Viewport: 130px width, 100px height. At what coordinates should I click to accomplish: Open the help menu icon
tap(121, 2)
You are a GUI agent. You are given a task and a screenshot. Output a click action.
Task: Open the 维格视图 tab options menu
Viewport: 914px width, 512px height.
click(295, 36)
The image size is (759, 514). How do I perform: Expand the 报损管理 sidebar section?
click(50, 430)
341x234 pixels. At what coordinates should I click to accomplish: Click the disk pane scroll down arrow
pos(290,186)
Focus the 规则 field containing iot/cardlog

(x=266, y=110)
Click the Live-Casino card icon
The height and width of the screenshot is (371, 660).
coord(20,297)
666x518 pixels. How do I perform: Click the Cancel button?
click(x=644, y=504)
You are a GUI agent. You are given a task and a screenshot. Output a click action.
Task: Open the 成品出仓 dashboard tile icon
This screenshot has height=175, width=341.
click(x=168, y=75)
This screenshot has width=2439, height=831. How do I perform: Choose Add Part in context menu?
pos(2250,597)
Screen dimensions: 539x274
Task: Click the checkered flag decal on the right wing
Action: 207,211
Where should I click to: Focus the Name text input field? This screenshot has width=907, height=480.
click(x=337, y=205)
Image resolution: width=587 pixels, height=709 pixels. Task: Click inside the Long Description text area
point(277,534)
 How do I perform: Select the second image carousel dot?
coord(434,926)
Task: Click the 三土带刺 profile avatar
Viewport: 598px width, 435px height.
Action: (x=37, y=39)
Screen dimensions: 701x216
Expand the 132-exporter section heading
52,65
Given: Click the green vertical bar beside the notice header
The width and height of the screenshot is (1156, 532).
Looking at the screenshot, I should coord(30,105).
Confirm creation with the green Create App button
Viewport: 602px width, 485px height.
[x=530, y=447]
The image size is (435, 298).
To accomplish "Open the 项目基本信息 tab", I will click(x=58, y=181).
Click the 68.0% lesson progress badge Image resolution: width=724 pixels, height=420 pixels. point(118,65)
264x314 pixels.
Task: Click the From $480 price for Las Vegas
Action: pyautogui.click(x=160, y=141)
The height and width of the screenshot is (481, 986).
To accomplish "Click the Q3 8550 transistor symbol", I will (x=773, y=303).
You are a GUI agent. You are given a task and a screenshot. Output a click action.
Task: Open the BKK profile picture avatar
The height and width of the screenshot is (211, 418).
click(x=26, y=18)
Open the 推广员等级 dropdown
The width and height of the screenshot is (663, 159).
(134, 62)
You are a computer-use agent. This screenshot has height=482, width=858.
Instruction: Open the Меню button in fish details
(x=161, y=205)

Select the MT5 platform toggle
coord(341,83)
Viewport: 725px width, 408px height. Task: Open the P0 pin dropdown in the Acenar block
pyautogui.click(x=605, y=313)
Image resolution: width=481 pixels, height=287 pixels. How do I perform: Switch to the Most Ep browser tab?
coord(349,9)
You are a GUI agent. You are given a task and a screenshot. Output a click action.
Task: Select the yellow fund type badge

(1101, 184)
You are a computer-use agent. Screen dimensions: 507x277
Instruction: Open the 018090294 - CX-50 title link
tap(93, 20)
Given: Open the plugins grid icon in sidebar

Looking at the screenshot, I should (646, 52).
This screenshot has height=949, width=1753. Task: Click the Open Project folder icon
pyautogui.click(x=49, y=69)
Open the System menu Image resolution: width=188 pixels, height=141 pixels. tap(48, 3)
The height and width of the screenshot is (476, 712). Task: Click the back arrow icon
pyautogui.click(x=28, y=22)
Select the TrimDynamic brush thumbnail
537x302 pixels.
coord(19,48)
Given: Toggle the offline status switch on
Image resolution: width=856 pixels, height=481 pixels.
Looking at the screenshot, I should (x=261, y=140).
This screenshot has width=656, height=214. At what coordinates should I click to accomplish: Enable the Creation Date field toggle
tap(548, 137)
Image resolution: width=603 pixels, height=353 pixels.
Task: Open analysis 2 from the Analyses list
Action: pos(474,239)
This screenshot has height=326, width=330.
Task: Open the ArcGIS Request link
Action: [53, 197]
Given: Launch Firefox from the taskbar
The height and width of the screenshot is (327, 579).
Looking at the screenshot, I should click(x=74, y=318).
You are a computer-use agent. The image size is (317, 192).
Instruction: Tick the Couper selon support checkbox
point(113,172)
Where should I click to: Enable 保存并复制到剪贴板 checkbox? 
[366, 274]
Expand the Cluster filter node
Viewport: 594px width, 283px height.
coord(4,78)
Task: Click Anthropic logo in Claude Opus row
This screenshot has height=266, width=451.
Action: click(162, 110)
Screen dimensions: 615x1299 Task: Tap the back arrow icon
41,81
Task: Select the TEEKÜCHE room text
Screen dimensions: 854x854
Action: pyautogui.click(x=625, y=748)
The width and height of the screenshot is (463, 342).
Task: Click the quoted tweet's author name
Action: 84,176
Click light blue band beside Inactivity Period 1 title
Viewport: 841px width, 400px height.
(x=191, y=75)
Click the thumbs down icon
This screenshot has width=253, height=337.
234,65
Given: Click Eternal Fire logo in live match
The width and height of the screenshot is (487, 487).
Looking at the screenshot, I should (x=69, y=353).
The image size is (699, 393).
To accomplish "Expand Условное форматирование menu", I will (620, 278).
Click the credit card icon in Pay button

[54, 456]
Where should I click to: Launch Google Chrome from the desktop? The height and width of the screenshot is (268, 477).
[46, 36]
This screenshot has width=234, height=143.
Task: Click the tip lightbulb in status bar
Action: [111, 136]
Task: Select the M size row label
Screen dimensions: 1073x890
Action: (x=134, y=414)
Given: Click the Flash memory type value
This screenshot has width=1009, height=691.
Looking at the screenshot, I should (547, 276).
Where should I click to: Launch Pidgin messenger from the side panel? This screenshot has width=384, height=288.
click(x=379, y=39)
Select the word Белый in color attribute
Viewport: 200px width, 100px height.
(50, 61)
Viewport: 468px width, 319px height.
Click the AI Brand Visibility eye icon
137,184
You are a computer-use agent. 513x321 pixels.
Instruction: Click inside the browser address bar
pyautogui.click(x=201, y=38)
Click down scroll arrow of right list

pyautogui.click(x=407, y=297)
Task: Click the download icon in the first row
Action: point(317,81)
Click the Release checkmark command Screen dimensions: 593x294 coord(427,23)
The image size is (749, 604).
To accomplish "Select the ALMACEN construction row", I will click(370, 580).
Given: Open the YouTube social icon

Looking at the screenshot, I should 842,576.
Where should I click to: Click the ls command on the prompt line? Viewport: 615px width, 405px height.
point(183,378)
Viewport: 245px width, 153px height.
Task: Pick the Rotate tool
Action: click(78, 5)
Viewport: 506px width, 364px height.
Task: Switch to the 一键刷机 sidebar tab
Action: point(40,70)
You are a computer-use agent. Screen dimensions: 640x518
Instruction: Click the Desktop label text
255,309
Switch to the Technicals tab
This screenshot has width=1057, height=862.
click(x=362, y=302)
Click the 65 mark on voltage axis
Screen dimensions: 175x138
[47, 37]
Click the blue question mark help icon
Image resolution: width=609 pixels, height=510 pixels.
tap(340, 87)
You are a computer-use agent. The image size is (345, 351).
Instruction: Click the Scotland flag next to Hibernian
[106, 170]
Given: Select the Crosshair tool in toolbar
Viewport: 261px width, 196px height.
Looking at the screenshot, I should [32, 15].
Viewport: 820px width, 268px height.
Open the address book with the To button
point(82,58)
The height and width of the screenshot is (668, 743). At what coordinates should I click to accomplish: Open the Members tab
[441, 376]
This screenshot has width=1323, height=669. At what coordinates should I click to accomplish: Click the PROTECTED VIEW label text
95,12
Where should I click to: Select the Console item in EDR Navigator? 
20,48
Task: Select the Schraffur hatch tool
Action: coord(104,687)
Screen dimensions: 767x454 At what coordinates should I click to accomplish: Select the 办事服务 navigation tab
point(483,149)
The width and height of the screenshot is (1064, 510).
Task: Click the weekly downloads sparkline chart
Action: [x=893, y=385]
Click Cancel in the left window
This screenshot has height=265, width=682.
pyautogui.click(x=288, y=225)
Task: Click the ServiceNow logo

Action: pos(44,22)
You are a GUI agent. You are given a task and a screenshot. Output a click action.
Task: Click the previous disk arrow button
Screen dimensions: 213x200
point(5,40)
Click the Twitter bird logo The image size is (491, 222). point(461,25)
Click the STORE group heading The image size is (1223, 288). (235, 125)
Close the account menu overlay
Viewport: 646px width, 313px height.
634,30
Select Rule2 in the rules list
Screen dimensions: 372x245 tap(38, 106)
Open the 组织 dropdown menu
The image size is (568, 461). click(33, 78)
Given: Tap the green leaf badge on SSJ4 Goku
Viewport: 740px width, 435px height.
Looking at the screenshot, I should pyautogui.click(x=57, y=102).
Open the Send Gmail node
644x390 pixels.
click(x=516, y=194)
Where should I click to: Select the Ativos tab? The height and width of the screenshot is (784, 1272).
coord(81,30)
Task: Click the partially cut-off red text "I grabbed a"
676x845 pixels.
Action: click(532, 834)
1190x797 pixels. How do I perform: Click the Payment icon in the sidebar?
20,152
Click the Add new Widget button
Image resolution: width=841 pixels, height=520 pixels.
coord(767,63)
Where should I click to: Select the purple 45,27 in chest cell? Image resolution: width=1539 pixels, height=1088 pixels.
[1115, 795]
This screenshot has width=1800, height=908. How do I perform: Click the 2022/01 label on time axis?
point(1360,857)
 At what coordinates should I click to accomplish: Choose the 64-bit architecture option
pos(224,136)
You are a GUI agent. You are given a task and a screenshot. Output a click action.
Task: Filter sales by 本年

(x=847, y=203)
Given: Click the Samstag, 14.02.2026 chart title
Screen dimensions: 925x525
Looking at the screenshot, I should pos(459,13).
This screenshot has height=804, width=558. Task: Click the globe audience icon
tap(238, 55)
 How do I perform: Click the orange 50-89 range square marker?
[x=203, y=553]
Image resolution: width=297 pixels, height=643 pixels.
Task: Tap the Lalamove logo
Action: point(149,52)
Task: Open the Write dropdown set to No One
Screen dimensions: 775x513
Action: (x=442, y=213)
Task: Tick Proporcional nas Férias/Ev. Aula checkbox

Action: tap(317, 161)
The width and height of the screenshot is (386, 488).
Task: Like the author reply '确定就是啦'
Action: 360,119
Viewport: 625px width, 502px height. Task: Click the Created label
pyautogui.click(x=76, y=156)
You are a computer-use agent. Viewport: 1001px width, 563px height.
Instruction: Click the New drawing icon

****

Search the data for "node" and list every line in which it occurs.

Expand the Cluster filter node
Open the Send Gmail node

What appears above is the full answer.